WebSocket Real-Time Collaboration Design Guide

Design real-time collaborative features with WebSockets, presence, conflict handling, offline recovery, scaling, observability, and security safeguards.

Prompt Template

You are a senior backend and real-time systems architect. Design a WebSocket-based real-time collaboration feature for [application/product].

System context:
- Collaboration feature: [comments, cursors, document editing, whiteboard, chat, dashboard updates, multiplayer workflow]
- Users and scale: [concurrent users, rooms/workspaces, peak traffic]
- Stack: [frontend framework, backend language, database, cache/pub-sub, hosting]
- Consistency needs: [eventual consistency, strong ordering, conflict-free editing, audit trail]
- Offline/reconnect needs: [mobile clients, flaky networks, resumable sessions]
- Auth model: [sessions, JWT, SSO, tenant roles]
- Data sensitivity: [PII, enterprise data, healthcare, financial, public chat]
- Existing APIs/events: [REST, GraphQL, queues, webhooks]
- Operational constraints: [cost, latency region, compliance, small team, vendor preference]

Deliver:
1. **Recommended architecture**: WebSocket gateway, app services, pub/sub, persistence, and client state
2. **Message protocol** with event names, payload examples, versioning, and validation rules
3. **Presence model** for online users, cursors, typing, room membership, and idle states
4. **Conflict strategy**: optimistic updates, locks, operational transform, CRDT, or last-write rules with rationale
5. **Reconnect and offline recovery flow** with sequence IDs, replay, and stale-session handling
6. **Authorization and tenant isolation checks** for every connection and room join
7. **Scaling plan** for multiple nodes, sticky sessions, Redis/NATS/Kafka, backpressure, and rate limits
8. **Observability plan**: metrics, logs, traces, synthetic tests, and alert thresholds
9. **Security checklist** for abuse, payload limits, origin checks, token expiry, and data leakage
10. **Implementation roadmap** from MVP to production hardening

Flag risky assumptions and include test cases for race conditions and reconnect bugs.

Example Output

Real-Time Design — Collaborative Roadmap Board

Architecture

Use a WebSocket gateway for room connections, Redis pub/sub for cross-node fanout, PostgreSQL for durable board events, and a client-side optimistic store. Each board is a room scoped by tenant_id and board_id.

Event protocol

| Event | Direction | Purpose |

|---|---|---|

| board.join | client → server | Authorize and enter room |

| card.move.requested | client → server | Request optimistic move |

| card.move.applied | server → clients | Broadcast validated move |

| presence.updated | server → clients | Cursor and active user state |

Reconnect flow

Clients include last_seen_sequence on reconnect. Server replays missed events from the durable event table for 5 minutes; otherwise the client receives board.snapshot.required.

Test cases

- Two users move the same card at the same time.

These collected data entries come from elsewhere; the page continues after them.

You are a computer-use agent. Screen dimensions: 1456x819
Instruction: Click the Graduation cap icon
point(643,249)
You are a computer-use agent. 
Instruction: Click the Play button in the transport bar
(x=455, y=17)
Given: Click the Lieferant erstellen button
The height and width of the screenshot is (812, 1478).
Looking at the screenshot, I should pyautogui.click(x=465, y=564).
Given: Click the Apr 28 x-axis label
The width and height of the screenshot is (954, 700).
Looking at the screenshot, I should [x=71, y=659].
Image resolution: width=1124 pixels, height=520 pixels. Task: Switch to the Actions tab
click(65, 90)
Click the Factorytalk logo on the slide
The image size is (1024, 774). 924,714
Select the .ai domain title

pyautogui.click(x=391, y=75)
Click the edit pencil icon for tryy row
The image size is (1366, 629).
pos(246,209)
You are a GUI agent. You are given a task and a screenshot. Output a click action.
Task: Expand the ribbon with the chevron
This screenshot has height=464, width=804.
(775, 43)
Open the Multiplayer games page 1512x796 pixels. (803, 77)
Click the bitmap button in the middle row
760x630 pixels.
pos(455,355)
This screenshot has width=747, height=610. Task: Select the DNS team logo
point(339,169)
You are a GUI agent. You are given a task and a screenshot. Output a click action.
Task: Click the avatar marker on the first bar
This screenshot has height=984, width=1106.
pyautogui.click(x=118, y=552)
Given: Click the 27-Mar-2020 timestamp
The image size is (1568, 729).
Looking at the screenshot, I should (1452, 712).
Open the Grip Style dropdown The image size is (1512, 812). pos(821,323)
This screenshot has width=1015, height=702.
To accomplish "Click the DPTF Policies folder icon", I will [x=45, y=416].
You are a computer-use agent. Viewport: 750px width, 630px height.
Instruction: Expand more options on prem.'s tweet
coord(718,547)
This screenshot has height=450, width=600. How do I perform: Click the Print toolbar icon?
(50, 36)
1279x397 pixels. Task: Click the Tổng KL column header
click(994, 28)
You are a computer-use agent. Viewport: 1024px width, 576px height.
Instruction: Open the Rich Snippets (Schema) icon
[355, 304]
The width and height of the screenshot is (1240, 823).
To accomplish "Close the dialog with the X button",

- User loses network after optimistic update but before server ack.

- User is removed from tenant while socket remains connected.

- Payload exceeds limit or comes from a disallowed origin.

Tips for Best Results

  • 💡Specify whether you need collaborative editing or simpler real-time status updates; the conflict model changes everything.
  • 💡Ask for reconnect flows early — real-time features fail in the messy middle, not the happy path.
  • 💡Include tenant isolation and room authorization in every design review.
  • 💡Plan observability before launch; debugging ghost sockets in production is pure Gremlins-after-midnight energy.